— Work instructions —
Starting at the line below that contains "Given: Toggle pin on the Program.cs tab" and ending at the line that contains "Given: Select the waist value 29.2", retype each line exactly as it stands, but omit the pictures.

— Material for this exercise —
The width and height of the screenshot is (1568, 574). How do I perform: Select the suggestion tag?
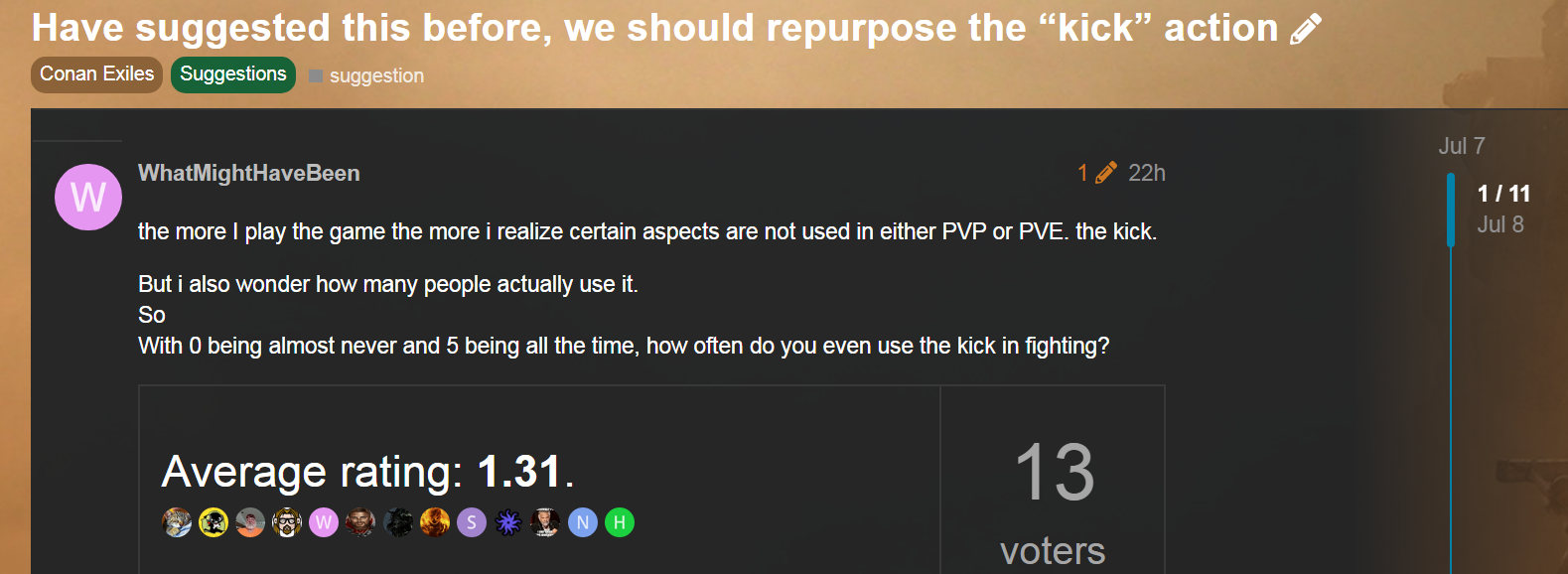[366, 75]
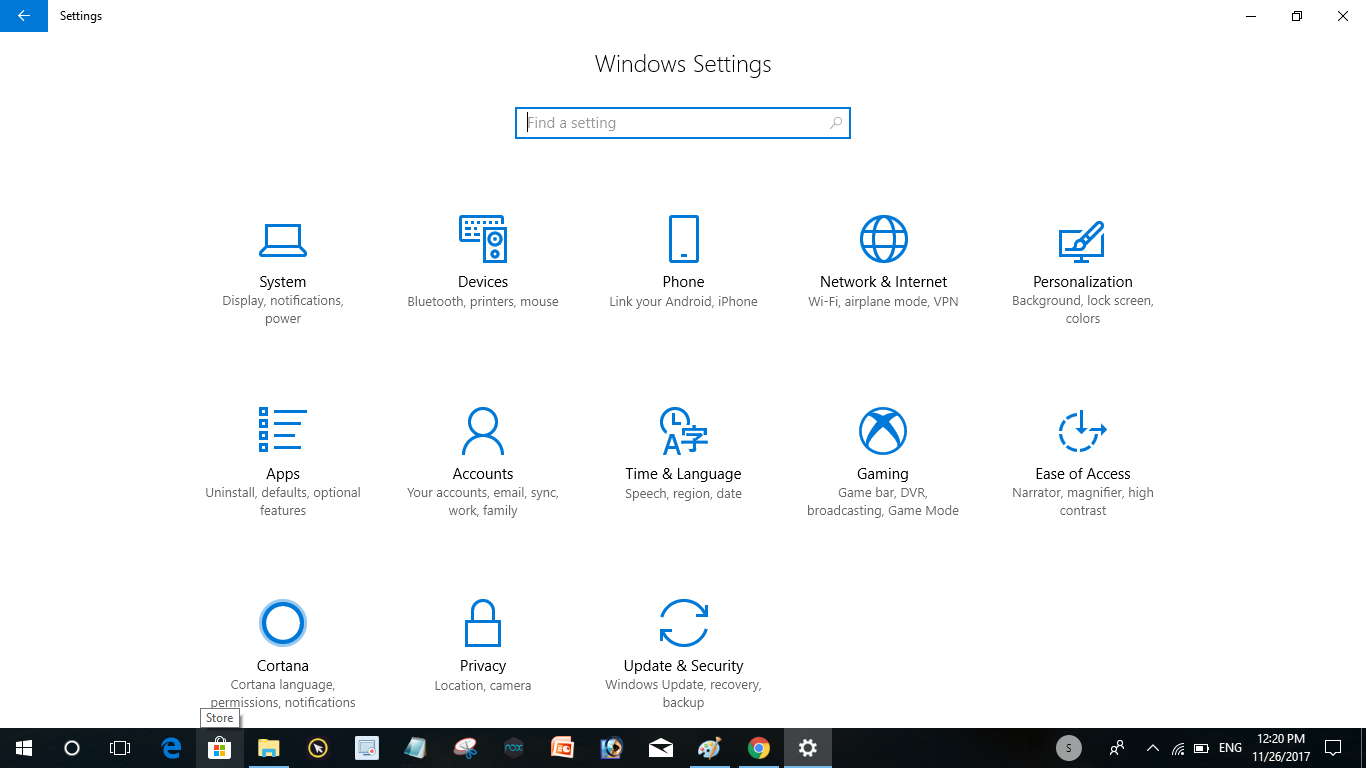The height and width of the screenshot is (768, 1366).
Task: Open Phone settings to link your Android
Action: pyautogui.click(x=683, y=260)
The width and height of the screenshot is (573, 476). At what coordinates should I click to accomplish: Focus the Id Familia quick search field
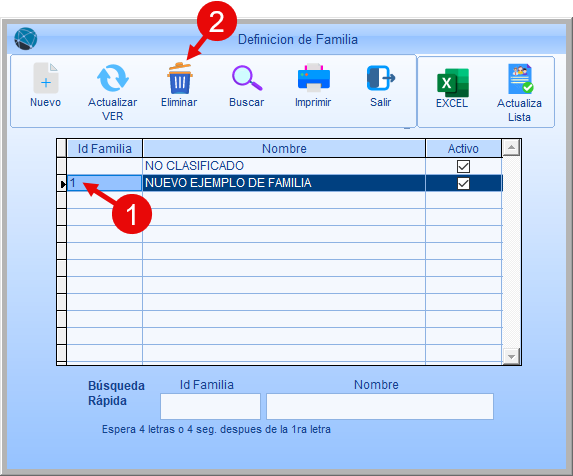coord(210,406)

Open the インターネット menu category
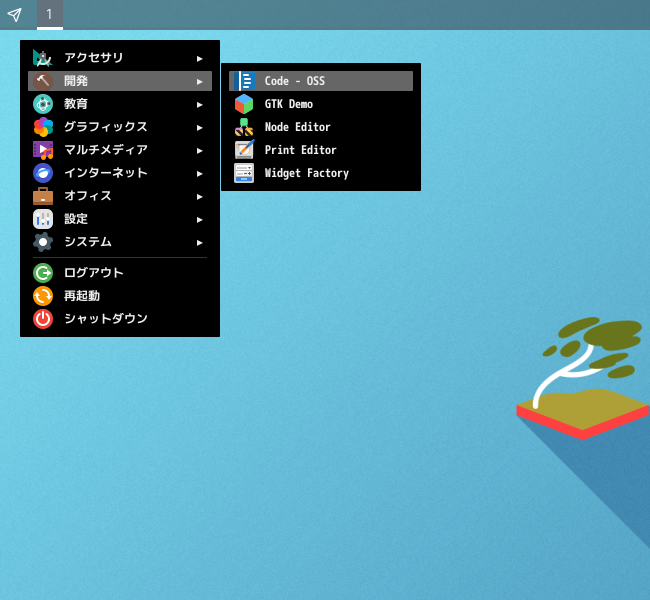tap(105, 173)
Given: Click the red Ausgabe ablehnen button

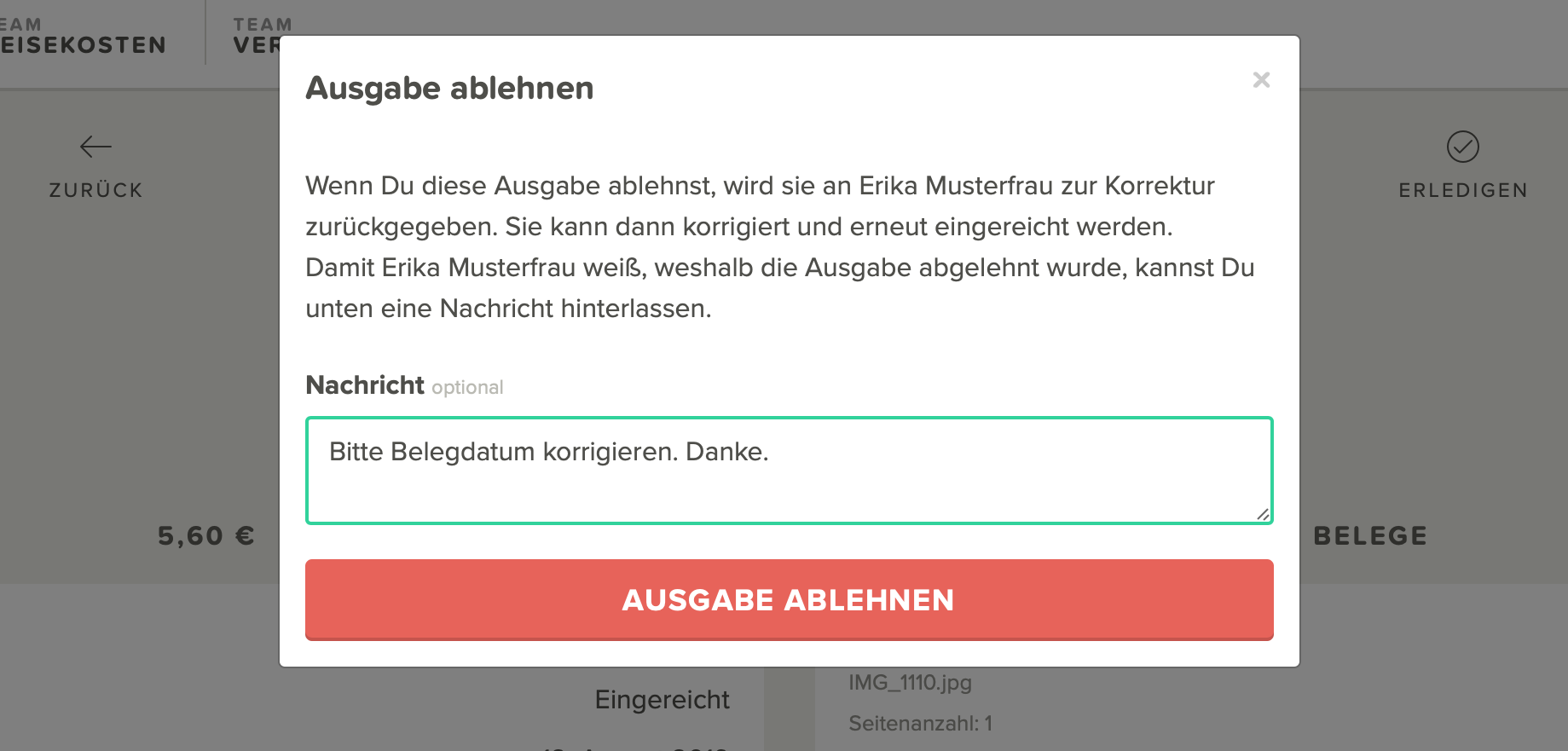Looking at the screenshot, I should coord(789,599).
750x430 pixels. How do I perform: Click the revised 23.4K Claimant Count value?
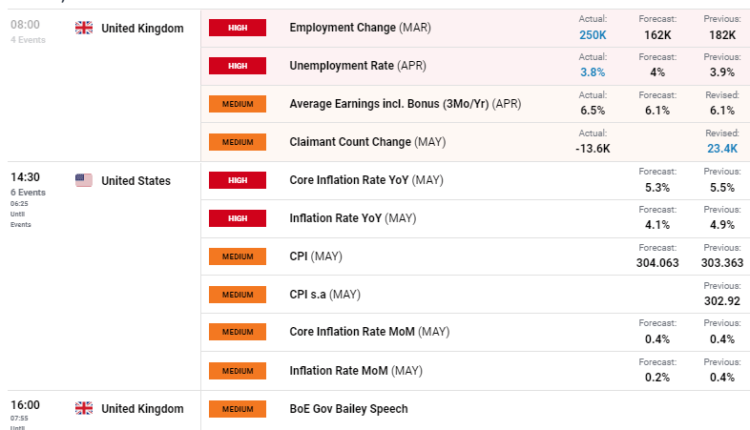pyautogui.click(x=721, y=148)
* * *
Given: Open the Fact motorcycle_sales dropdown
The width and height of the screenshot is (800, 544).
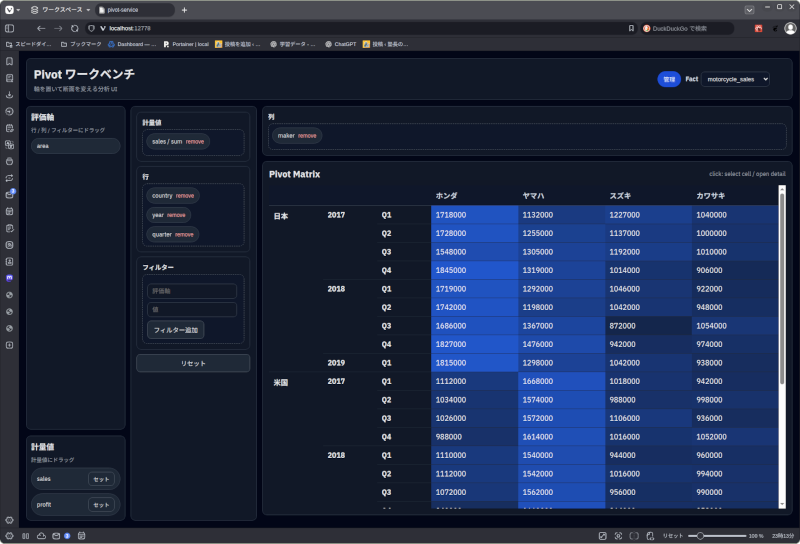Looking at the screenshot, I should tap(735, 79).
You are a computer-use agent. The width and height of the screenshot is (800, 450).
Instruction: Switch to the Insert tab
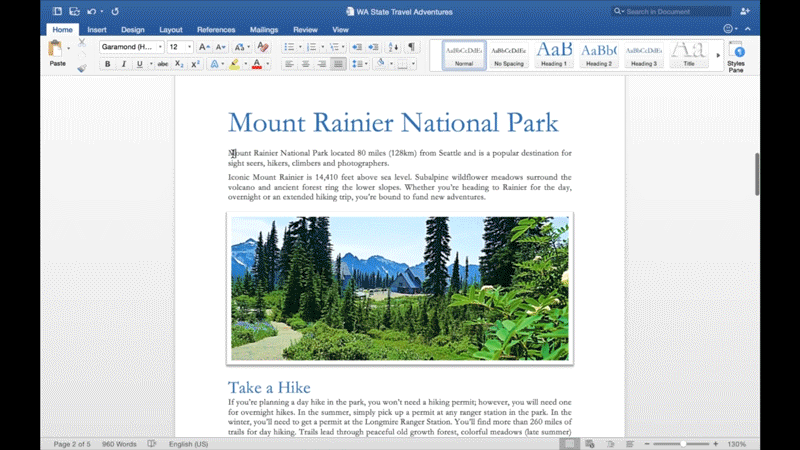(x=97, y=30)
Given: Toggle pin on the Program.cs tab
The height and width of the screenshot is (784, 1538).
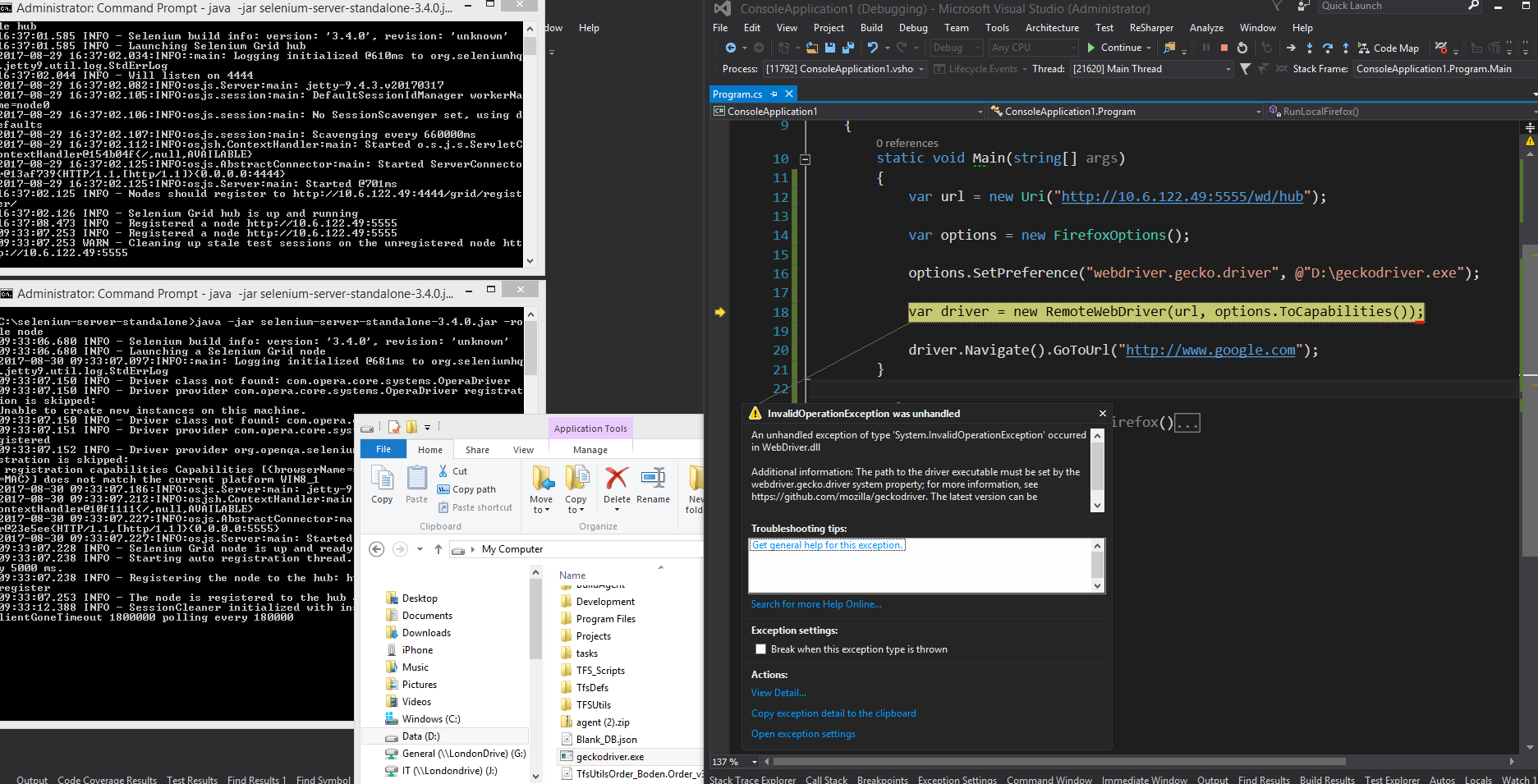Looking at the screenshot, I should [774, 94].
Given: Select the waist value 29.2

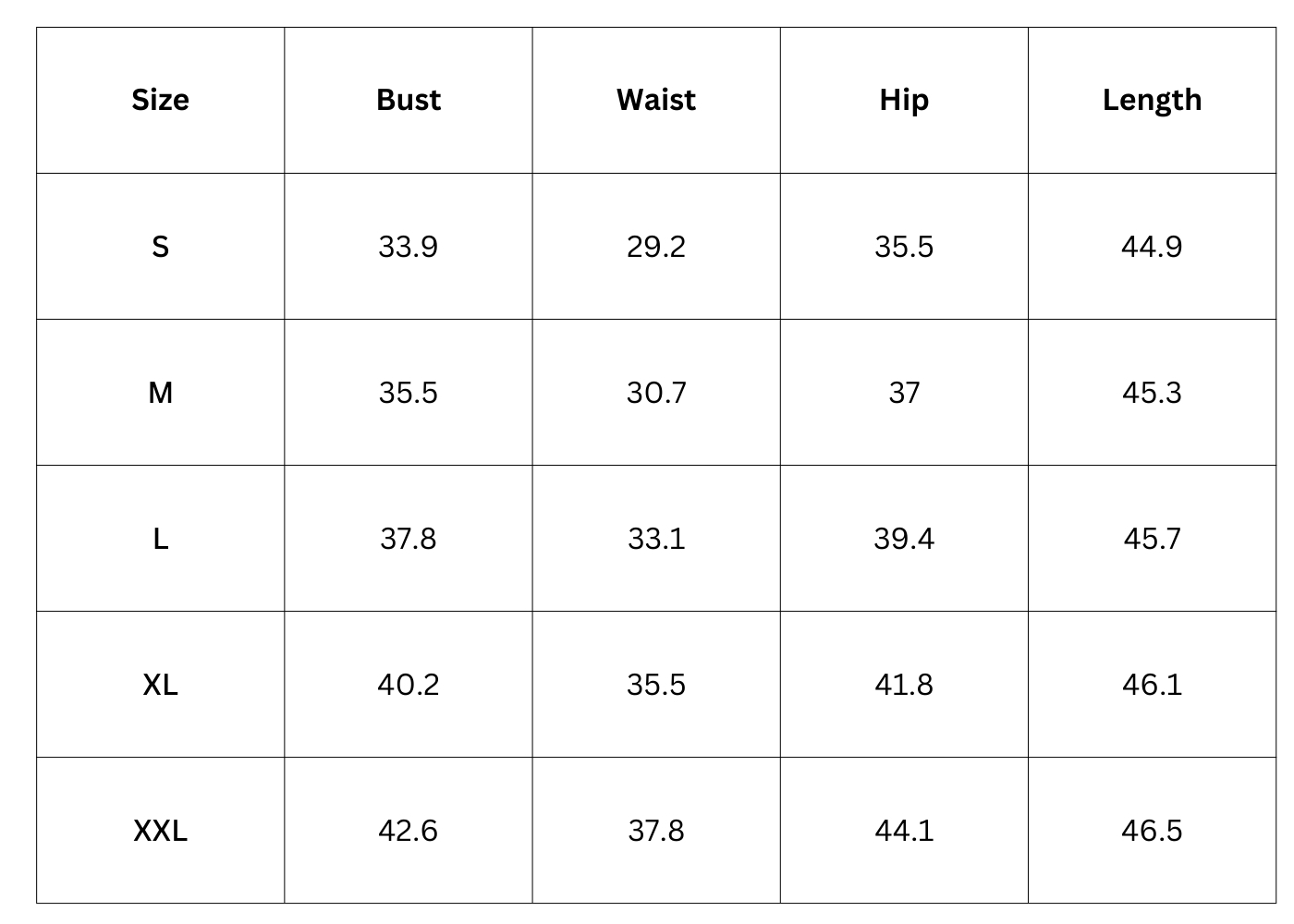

— Result of this exercise —
Given: Toggle pin on the Program.cs tab
The height and width of the screenshot is (784, 1538).
Looking at the screenshot, I should [774, 94].
Given: Select the waist value 29.2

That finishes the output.